Felix Mendelssohn is one of those composers whose listening
experiences can easily be influenced by the company his music keeps.
Thus, when the Cypress String Quartet played his Opus 13 quartet in A
minor, a product of his teenage years, last June,
it was easily overwhelmed by the music of the mature Franz Schubert
(the single-movement Allegro "Quartett-Satz" in C minor, D. 703), which
preceded it. At today's Noontime Concerts™
recital at Old St. Mary's Cathedral, cellist Rebecca Rust's selections
(the Opus 109 "Song Without Words" and the second D major sonata, Opus
58, both accompanied by pianist Joan Nagano) were offered in a less
intimidating context.
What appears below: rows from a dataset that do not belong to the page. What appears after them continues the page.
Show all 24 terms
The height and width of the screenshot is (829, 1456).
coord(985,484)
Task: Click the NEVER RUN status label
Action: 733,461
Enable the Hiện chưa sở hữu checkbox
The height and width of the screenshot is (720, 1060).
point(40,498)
They were preceded by a trio sonata by Johann
Paul Schiffelholz in which Rust and Nagano were joined by bassoonist
Friedrich Edelmann (who happens to be Rust's husband).
Little
is known of Schiffelholz other than his interest in a particular variety
of baroque lute known as both the mandora and the gallichon.
(Schiffelholz does not even have his own entry in the online version of
Grove.) Still, this was an interesting composition in that both bassoon
and cello served as solo voices, leaving the continuo entirely to the
keyboard. The style of the work left me wondering if Schiffelholz had
been one of those composer's recruited by Giovanni Battista Pergolesi's
publisher to composer "new Pergolesi works" after the composer's early
death by tuberculosis; but, since there is no record of Schiffelholz
leaving Germany and other composers of "fake Pergolesi" have been
identified, my guess is that he did not participate in this scam.
Nevertheless, at least in this particular trio sonata, Schiffelholz
certainly shared Pergolesi's interest in the lower voices.
This
baroque introduction was certainly consistent with Mendelssohn's own
interest in the music of Johann Sebastian Bach, even if neither of
Rust's selections was particularly Bach-like. The "Song Without Words"
is a genre that Mendelssohn pursued primarily in his solo piano
compositions. The cello composition, the only one of its kind, was
composed in 1845, the same year in which Mendelssohn completed his
eighth (and final) book of such compositions for piano. It is one of
his last works and was one of Pablo Casals' favorite encores. Like much
of Mendelssohn's work, it is not particularly adventurous but
represents the graceful side of Mendelssohn's style, a spirit that was
delightfully captured by Rust and Nagano.
The D major sonata was
composed in 1843, which, in terms of Mendelssohn's cello writing, puts
it about two years prior to the second C minor piano trio (Opus 67), as
well as the "Song Without Words." This is the closest the program got
to Bach, with an Adagio movement that could be described as a latter-day
chorale prelude. The score gives no indication of a chorale source,
however; and the full chords, which need to be arpeggiated (see the
above excerpt), depart significantly from Bach's syntax, logic, and
rhetoric. Reflecting into the future, it is also worth nothing that
Mendelssohn was a major influence on the composer Arthur Sullivan; so
it should not surprise anyone that a theme that would later be heard in
"Trial by Jury" surfaces as the trio in the Allegretto scherzando
movement.
Needless to say, the allegro movements all exhibit
Mendelssohn's particularly rapid-fire approach to virtuosity; and both
Rust and Nagano were definitely up to maintaining his pace in these
passages. Similar virtuosity also dominated their choice of an encore,
the Opus 43 "Allegro appassionato" by Camille Saint-Saëns.